Rizzo—who caught the final out of the 2016 World Series—is indeed looking at what could be his final year in Chicago. 2021 will be the second of two club-option years to close out a deal signed back in 2013; the team notably did not pursue an extension with him this winter. Báez, Schwarber, and Bryant are also due to become free agents in 2021; Contreras has free agency looming a year later. (Bryant’s failed service-time grievance would have seen him become a free agent after this season had it been successful.) But—given that the team already floated trading both Bryant and Contreras this winter, and the extent to which the Ricketts family has belabored its purported losses as owners—it’s unclear how much of that group will even remain next season. For the core that broke the curse, 2020 really could be the last hurrah.
If the Cubs spent a century as baseball’s lovable losers—well, once they weren’t losers, for a lot of fans they weren’t terribly lovable either. Gone was that pan-MLB magnanimity; instead, these were “hateable winners,” and perhaps the most loathed team in baseball—other than the Yankees, of course. As with the Warriors, the line between scrappy sweetheart and sporting villain turned out to be a thin one.

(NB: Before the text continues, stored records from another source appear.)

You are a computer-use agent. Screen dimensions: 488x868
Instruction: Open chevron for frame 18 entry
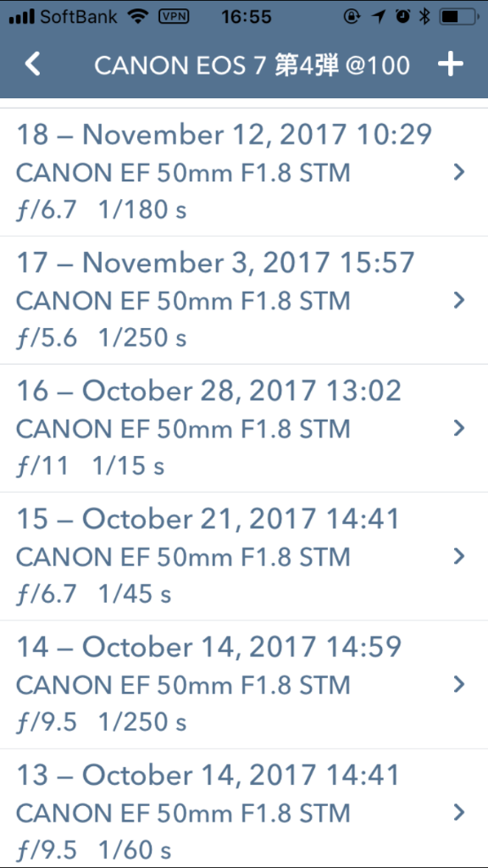click(458, 173)
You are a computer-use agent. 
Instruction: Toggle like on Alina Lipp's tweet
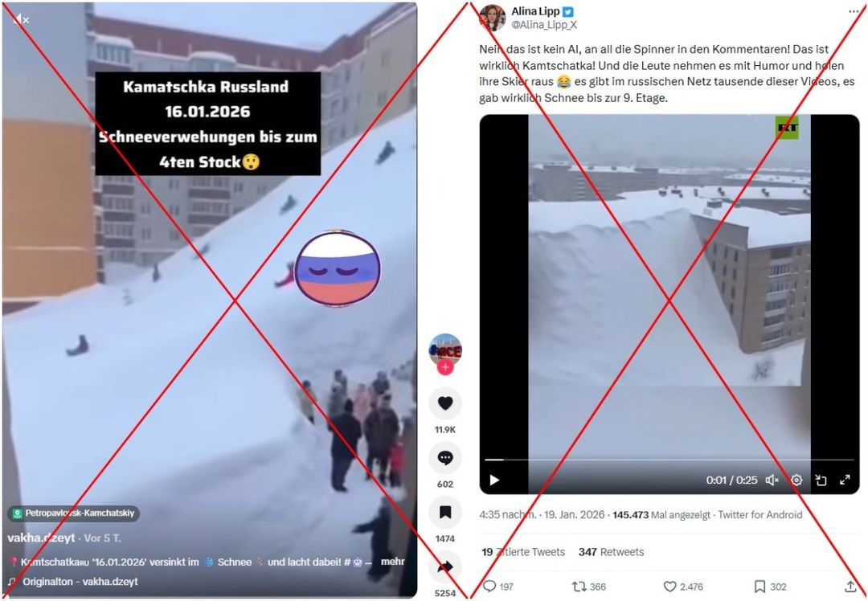(x=670, y=587)
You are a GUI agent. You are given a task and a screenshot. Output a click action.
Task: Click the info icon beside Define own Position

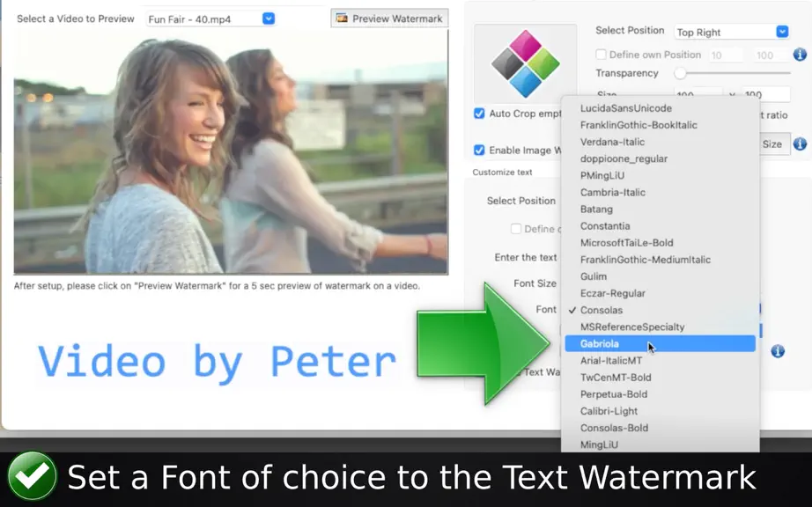click(x=800, y=55)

For many baseball fans—perhaps especially those who had the misfortune of watching the Cubs sock their team in the eye during that electric championship year (ahem)—the interest in flying the W, or in Maddon’s kooky team bonding tactics, declined precipitously after October 2016.
Sporting villainy is a wishy-washy business—such is sports, generally, where narratives and legends and, er, arbitrary geographical opinions are often the point—but while these 2020 Cubs aren’t exactly the underdogs of yore, they’re certainly not boogeymen, either. (It probably doesn’t hurt that the Astros and their trash cans readily subsumed this year’s villain mantle.)
The 2020 Cubs once again lead the NL Central; even after dropping two games to the red-hot White Sox over the weekend, their 18-10 record leaves them with the second-best mark in the National League, behind only the Dodgers. At the midway point of the shortened 2020 season, the Cubs are dominant; Yu Darvish—who gave up a single run over seven innings against the White Sox on Sunday—is currently third in ERA and first in WAR among pitchers in the National League and is arguably the front-runner for the NL Cy Young.
But if the 2016 team was a freight train, this squad is something else: it sits slightly above average in ERA and runs allowed (13th and tied for ninth), and is underwhelming in batting average and OPS (24th and 17th). These Cubs—with the Maddon gimmicks traded in for the camaraderie of a former teammate—are greater than the sum of their parts. If this really is it for a team that will go down in baseball history, you could do worse than tagging along for the fun.